背後から「あはは、ごめんって」という楽しそうな笑い声が聞こえる。


もう、本当に心臓に悪いんだから……!



​「亜子、待ってよ」



​なんとか準備を終えて家を出ると、後ろから千影くんが走って追いかけてきた。


いつもの綺麗な制服姿。


寝癖ひとつないサラサラの髪。


さっきまでベッドで私を困らせていた人と同一人物とは思えない。



​「……待たない。

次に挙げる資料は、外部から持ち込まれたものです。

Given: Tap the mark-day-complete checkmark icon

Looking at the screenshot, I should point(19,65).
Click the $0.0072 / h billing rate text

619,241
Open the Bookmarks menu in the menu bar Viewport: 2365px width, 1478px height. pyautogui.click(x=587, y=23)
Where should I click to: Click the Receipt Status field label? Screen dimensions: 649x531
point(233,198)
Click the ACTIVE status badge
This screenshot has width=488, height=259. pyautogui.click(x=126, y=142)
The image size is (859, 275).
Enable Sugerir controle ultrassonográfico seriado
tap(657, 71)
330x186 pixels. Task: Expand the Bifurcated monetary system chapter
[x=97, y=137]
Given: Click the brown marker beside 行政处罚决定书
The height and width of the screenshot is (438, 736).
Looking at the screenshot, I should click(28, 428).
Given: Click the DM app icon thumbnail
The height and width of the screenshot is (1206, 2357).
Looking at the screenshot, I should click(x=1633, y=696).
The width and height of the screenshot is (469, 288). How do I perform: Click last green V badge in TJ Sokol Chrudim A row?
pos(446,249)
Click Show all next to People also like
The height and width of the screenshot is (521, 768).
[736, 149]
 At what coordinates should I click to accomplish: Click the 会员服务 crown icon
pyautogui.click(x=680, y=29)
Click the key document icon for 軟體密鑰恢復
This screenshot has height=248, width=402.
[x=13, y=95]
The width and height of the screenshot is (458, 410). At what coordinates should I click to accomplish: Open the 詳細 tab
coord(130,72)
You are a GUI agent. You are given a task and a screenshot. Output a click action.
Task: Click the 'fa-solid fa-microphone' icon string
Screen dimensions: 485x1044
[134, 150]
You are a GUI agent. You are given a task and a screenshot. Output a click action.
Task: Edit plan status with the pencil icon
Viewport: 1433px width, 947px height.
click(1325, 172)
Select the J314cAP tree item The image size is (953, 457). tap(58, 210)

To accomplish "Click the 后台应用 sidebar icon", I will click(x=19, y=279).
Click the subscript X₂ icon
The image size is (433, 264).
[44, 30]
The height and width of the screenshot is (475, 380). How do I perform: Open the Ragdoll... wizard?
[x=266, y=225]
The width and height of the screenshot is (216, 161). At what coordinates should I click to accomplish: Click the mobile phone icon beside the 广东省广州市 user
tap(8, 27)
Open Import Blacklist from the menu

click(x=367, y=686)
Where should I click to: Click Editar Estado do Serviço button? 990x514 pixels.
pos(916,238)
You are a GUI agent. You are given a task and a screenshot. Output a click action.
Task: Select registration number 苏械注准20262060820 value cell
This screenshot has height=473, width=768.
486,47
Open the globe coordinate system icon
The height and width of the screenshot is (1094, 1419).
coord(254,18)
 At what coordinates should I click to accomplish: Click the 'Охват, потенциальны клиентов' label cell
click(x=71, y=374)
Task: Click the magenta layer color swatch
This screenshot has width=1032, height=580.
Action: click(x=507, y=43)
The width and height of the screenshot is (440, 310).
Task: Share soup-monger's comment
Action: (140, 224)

私、先に歩くもん」


​「まだ怒ってるの?可愛かったよ、さっきのキス」


​「うわぁぁ!外でそういうこと言わないで!」



​周囲に他の生徒がいないか慌てて見回す。


幸い、まだ時間が早いせいか、周囲に人影はまばらだった。


​千影くんはふっと笑うと、私の歩調に合わせて隣を歩き、自然な動作で私の左手を包み込んだ。